== Segment start ==

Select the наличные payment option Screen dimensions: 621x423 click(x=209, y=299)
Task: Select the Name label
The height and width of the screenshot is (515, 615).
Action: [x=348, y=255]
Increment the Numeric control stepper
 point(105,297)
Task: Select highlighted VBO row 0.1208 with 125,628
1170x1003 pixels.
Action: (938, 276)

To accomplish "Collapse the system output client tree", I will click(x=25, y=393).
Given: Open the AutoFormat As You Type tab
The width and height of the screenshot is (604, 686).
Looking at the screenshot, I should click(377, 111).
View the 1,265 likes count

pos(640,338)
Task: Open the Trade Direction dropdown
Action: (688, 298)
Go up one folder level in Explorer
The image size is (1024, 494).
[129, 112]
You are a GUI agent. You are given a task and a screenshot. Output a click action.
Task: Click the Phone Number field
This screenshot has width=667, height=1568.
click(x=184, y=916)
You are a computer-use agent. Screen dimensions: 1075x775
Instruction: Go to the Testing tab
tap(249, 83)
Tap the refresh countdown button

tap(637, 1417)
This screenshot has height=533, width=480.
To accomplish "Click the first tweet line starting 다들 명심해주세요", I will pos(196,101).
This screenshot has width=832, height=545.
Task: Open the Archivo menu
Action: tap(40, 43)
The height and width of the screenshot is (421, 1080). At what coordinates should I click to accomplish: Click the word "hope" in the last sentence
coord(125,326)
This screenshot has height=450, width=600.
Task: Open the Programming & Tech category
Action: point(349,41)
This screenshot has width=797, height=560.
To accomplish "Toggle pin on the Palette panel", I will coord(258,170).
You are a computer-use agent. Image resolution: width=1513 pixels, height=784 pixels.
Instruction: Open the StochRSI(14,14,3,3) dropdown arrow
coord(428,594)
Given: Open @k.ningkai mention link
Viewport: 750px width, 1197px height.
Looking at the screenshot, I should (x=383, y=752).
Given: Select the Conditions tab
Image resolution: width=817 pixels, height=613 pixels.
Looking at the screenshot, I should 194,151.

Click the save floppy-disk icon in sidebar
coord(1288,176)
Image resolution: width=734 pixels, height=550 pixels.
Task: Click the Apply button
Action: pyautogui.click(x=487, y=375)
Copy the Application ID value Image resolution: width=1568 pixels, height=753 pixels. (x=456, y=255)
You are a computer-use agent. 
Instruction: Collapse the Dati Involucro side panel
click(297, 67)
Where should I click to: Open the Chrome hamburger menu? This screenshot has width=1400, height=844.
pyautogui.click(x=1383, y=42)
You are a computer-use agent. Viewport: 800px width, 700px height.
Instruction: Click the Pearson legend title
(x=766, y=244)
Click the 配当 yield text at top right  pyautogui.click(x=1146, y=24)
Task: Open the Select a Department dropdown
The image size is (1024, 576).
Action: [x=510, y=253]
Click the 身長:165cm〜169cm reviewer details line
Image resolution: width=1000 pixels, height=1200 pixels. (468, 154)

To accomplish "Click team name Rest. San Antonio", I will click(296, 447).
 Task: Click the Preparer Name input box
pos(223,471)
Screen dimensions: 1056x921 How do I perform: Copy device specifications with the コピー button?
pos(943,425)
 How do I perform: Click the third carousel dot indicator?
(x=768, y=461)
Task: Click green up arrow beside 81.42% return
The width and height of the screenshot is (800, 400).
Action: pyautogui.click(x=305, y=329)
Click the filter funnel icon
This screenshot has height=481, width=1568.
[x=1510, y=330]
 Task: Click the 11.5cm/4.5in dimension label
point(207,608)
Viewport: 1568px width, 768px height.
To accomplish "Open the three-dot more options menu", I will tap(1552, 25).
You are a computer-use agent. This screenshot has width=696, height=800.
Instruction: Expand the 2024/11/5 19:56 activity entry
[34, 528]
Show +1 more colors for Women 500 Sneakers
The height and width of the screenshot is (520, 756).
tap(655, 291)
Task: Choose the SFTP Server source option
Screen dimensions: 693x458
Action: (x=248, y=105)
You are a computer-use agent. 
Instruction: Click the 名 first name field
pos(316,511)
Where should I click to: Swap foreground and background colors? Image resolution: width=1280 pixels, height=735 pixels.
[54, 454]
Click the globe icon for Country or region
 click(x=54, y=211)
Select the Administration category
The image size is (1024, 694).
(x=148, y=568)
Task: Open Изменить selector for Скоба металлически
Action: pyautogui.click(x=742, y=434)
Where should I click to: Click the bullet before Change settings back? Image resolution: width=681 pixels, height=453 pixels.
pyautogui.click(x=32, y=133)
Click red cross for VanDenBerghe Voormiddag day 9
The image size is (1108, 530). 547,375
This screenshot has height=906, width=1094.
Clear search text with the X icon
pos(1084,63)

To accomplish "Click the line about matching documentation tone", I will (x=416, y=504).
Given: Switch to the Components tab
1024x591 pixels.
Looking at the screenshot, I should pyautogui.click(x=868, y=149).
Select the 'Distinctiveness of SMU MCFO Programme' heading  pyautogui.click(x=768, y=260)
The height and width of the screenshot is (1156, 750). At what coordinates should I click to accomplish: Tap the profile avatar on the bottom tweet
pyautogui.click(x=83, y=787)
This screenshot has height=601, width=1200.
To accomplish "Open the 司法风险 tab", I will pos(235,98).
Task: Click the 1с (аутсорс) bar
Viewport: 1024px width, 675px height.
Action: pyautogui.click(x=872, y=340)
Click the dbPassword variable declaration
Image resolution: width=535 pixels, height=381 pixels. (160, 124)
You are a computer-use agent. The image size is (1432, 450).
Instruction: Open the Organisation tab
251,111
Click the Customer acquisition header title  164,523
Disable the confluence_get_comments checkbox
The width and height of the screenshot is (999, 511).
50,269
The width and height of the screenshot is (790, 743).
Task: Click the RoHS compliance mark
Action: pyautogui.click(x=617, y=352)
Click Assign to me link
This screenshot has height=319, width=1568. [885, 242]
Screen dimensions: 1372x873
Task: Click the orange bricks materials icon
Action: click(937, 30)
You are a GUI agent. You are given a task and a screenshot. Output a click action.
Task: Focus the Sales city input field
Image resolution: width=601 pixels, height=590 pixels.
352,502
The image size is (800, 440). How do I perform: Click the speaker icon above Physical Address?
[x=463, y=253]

== Segment end ==

TASK TO COMPLETE
Search the entries for the word "computer". Copy every line where it occurs.

FINISHED TASK
You are a computer-use agent. Screen dimensions: 1075x775
You are a computer-use agent. Image resolution: width=1513 pixels, height=784 pixels.
You are a computer-use agent. 
You are a computer-use agent. Viewport: 800px width, 700px height.
You are a computer-use agent. This screenshot has width=696, height=800.
You are a computer-use agent. 
You are a computer-use agent. The image size is (1432, 450).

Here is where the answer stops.